## Written task
Reproduce the following records verbatim, line for line.

## Data provided
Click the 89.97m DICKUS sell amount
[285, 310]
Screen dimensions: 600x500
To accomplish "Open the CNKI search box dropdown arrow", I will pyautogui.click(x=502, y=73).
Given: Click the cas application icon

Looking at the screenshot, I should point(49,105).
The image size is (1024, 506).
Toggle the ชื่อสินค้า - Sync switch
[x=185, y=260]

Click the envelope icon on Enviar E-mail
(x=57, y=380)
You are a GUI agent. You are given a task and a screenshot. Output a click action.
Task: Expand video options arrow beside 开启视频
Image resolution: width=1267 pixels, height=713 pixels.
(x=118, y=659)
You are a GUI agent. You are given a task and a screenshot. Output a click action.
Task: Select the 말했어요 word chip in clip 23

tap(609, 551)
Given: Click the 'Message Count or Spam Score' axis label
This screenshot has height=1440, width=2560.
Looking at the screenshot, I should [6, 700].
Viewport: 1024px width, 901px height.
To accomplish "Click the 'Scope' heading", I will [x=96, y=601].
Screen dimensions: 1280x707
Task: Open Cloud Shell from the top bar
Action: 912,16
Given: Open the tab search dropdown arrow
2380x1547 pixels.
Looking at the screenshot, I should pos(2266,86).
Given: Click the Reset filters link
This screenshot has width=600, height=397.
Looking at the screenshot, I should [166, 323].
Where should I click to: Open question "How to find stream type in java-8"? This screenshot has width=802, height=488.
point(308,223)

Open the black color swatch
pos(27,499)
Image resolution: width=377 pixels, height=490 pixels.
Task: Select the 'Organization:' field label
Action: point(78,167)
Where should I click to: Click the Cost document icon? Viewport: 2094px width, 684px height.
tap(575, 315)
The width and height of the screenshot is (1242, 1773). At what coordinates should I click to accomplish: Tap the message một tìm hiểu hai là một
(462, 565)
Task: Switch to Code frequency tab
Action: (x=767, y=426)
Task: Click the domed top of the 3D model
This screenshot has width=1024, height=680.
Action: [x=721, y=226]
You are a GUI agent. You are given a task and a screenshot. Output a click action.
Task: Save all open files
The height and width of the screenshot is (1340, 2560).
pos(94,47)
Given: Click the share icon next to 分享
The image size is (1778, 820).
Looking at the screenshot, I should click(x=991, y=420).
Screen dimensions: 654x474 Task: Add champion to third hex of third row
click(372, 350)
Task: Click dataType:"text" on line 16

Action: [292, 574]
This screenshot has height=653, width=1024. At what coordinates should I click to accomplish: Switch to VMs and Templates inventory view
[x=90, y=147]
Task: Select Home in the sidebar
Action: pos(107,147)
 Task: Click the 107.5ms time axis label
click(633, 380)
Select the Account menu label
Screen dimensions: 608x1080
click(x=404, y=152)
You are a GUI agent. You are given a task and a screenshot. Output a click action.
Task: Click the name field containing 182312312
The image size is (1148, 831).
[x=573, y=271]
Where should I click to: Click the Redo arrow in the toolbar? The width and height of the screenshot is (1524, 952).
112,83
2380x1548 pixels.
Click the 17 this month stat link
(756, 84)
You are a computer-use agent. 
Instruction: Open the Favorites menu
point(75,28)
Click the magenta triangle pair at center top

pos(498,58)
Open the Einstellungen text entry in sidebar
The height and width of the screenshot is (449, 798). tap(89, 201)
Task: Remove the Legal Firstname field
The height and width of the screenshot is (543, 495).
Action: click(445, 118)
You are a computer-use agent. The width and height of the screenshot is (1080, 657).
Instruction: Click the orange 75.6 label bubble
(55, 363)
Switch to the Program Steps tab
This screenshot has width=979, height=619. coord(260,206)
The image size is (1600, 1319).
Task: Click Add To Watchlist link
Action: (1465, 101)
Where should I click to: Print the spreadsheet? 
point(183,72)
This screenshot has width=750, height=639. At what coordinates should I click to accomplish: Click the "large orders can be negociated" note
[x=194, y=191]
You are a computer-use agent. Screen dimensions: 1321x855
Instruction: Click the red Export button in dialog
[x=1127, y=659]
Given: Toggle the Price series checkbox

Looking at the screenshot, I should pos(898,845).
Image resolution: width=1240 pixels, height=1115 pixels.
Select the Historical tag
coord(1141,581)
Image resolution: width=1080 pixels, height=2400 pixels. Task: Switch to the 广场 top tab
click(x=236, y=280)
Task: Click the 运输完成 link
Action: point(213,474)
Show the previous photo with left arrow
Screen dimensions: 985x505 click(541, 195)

## Answer to this problem
Click the 89.97m DICKUS sell amount
[285, 310]
Screen dimensions: 600x500
To accomplish "Open the CNKI search box dropdown arrow", I will pyautogui.click(x=502, y=73).
Given: Click the cas application icon

Looking at the screenshot, I should point(49,105).
The image size is (1024, 506).
Toggle the ชื่อสินค้า - Sync switch
[x=185, y=260]

Click the envelope icon on Enviar E-mail
(x=57, y=380)
You are a GUI agent. You are given a task and a screenshot. Output a click action.
Task: Expand video options arrow beside 开启视频
Image resolution: width=1267 pixels, height=713 pixels.
(x=118, y=659)
You are a GUI agent. You are given a task and a screenshot. Output a click action.
Task: Select the 말했어요 word chip in clip 23

tap(609, 551)
Given: Click the 'Message Count or Spam Score' axis label
This screenshot has height=1440, width=2560.
Looking at the screenshot, I should [6, 700].
Viewport: 1024px width, 901px height.
To accomplish "Click the 'Scope' heading", I will [x=96, y=601].
Screen dimensions: 1280x707
Task: Open Cloud Shell from the top bar
Action: 912,16
Given: Open the tab search dropdown arrow
2380x1547 pixels.
Looking at the screenshot, I should pos(2266,86).
Given: Click the Reset filters link
This screenshot has width=600, height=397.
Looking at the screenshot, I should [166, 323].
Where should I click to: Open question "How to find stream type in java-8"? This screenshot has width=802, height=488.
point(308,223)

Open the black color swatch
pos(27,499)
Image resolution: width=377 pixels, height=490 pixels.
Task: Select the 'Organization:' field label
Action: point(78,167)
Where should I click to: Click the Cost document icon? Viewport: 2094px width, 684px height.
tap(575, 315)
The width and height of the screenshot is (1242, 1773). At what coordinates should I click to accomplish: Tap the message một tìm hiểu hai là một
(462, 565)
Task: Switch to Code frequency tab
Action: (x=767, y=426)
Task: Click the domed top of the 3D model
This screenshot has width=1024, height=680.
Action: [x=721, y=226]
You are a GUI agent. You are given a task and a screenshot. Output a click action.
Task: Save all open files
The height and width of the screenshot is (1340, 2560).
pos(94,47)
Given: Click the share icon next to 分享
The image size is (1778, 820).
Looking at the screenshot, I should click(x=991, y=420).
Screen dimensions: 654x474 Task: Add champion to third hex of third row
click(372, 350)
Task: Click dataType:"text" on line 16

Action: [292, 574]
This screenshot has height=653, width=1024. At what coordinates should I click to accomplish: Switch to VMs and Templates inventory view
[x=90, y=147]
Task: Select Home in the sidebar
Action: pos(107,147)
 Task: Click the 107.5ms time axis label
click(633, 380)
Select the Account menu label
Screen dimensions: 608x1080
click(x=404, y=152)
You are a GUI agent. You are given a task and a screenshot. Output a click action.
Task: Click the name field containing 182312312
The image size is (1148, 831).
[x=573, y=271]
Where should I click to: Click the Redo arrow in the toolbar? The width and height of the screenshot is (1524, 952).
112,83
2380x1548 pixels.
Click the 17 this month stat link
(756, 84)
You are a computer-use agent. 
Instruction: Open the Favorites menu
point(75,28)
Click the magenta triangle pair at center top

pos(498,58)
Open the Einstellungen text entry in sidebar
The height and width of the screenshot is (449, 798). tap(89, 201)
Task: Remove the Legal Firstname field
The height and width of the screenshot is (543, 495).
Action: click(445, 118)
You are a computer-use agent. The width and height of the screenshot is (1080, 657).
Instruction: Click the orange 75.6 label bubble
(55, 363)
Switch to the Program Steps tab
This screenshot has width=979, height=619. coord(260,206)
The image size is (1600, 1319).
Task: Click Add To Watchlist link
Action: (1465, 101)
Where should I click to: Print the spreadsheet? 
point(183,72)
This screenshot has width=750, height=639. At what coordinates should I click to accomplish: Click the "large orders can be negociated" note
[x=194, y=191]
You are a computer-use agent. Screen dimensions: 1321x855
Instruction: Click the red Export button in dialog
[x=1127, y=659]
Given: Toggle the Price series checkbox

Looking at the screenshot, I should pos(898,845).
Image resolution: width=1240 pixels, height=1115 pixels.
Select the Historical tag
coord(1141,581)
Image resolution: width=1080 pixels, height=2400 pixels. Task: Switch to the 广场 top tab
click(x=236, y=280)
Task: Click the 运输完成 link
Action: point(213,474)
Show the previous photo with left arrow
Screen dimensions: 985x505 click(541, 195)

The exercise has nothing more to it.